# [What the exercise asks]
Extract each of the records below verbatim, keeping every line unchanged.

# [Supplied records]
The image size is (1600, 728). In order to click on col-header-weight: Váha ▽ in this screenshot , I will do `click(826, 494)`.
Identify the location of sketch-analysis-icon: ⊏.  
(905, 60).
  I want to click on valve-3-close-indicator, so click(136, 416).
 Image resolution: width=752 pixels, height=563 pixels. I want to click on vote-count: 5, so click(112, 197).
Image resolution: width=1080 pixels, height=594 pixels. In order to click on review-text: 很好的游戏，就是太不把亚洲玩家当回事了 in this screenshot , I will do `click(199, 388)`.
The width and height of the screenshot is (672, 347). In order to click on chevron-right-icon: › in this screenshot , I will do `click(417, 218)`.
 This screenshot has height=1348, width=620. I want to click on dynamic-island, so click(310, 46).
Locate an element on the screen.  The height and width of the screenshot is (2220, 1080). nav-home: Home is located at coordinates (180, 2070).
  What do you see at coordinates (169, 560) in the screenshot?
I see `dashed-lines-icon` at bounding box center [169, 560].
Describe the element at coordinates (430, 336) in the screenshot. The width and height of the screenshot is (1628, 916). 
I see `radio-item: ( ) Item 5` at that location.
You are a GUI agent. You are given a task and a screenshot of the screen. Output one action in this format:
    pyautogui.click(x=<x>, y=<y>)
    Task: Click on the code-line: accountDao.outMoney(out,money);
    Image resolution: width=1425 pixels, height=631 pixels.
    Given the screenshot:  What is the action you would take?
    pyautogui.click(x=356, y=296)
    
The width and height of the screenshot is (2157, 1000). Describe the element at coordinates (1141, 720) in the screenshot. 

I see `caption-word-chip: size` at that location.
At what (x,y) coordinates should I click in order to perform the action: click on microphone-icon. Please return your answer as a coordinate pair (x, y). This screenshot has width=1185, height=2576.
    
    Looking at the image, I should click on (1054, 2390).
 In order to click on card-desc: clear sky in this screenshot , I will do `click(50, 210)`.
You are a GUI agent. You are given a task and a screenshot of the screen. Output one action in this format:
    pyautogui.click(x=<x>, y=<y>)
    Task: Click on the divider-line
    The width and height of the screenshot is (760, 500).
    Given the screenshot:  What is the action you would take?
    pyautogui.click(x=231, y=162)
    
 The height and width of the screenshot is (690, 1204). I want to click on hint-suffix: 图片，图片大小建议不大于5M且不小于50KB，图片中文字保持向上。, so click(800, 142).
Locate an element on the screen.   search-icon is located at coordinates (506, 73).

# [Solution to the exercise]
The image size is (1600, 728). In order to click on col-header-weight: Váha ▽ in this screenshot , I will do `click(826, 494)`.
Identify the location of sketch-analysis-icon: ⊏.  
(905, 60).
  I want to click on valve-3-close-indicator, so click(136, 416).
 Image resolution: width=752 pixels, height=563 pixels. I want to click on vote-count: 5, so click(112, 197).
Image resolution: width=1080 pixels, height=594 pixels. In order to click on review-text: 很好的游戏，就是太不把亚洲玩家当回事了 in this screenshot , I will do `click(199, 388)`.
The width and height of the screenshot is (672, 347). In order to click on chevron-right-icon: › in this screenshot , I will do `click(417, 218)`.
 This screenshot has height=1348, width=620. I want to click on dynamic-island, so click(310, 46).
Locate an element on the screen.  The height and width of the screenshot is (2220, 1080). nav-home: Home is located at coordinates (180, 2070).
  What do you see at coordinates (169, 560) in the screenshot?
I see `dashed-lines-icon` at bounding box center [169, 560].
Describe the element at coordinates (430, 336) in the screenshot. The width and height of the screenshot is (1628, 916). 
I see `radio-item: ( ) Item 5` at that location.
You are a GUI agent. You are given a task and a screenshot of the screen. Output one action in this format:
    pyautogui.click(x=<x>, y=<y>)
    Task: Click on the code-line: accountDao.outMoney(out,money);
    Image resolution: width=1425 pixels, height=631 pixels.
    Given the screenshot:  What is the action you would take?
    pyautogui.click(x=356, y=296)
    
The width and height of the screenshot is (2157, 1000). Describe the element at coordinates (1141, 720) in the screenshot. 

I see `caption-word-chip: size` at that location.
At what (x,y) coordinates should I click in order to perform the action: click on microphone-icon. Please return your answer as a coordinate pair (x, y). This screenshot has width=1185, height=2576.
    
    Looking at the image, I should click on (1054, 2390).
 In order to click on card-desc: clear sky in this screenshot , I will do `click(50, 210)`.
You are a GUI agent. You are given a task and a screenshot of the screen. Output one action in this format:
    pyautogui.click(x=<x>, y=<y>)
    Task: Click on the divider-line
    The width and height of the screenshot is (760, 500).
    Given the screenshot:  What is the action you would take?
    pyautogui.click(x=231, y=162)
    
 The height and width of the screenshot is (690, 1204). I want to click on hint-suffix: 图片，图片大小建议不大于5M且不小于50KB，图片中文字保持向上。, so click(800, 142).
Locate an element on the screen.   search-icon is located at coordinates (506, 73).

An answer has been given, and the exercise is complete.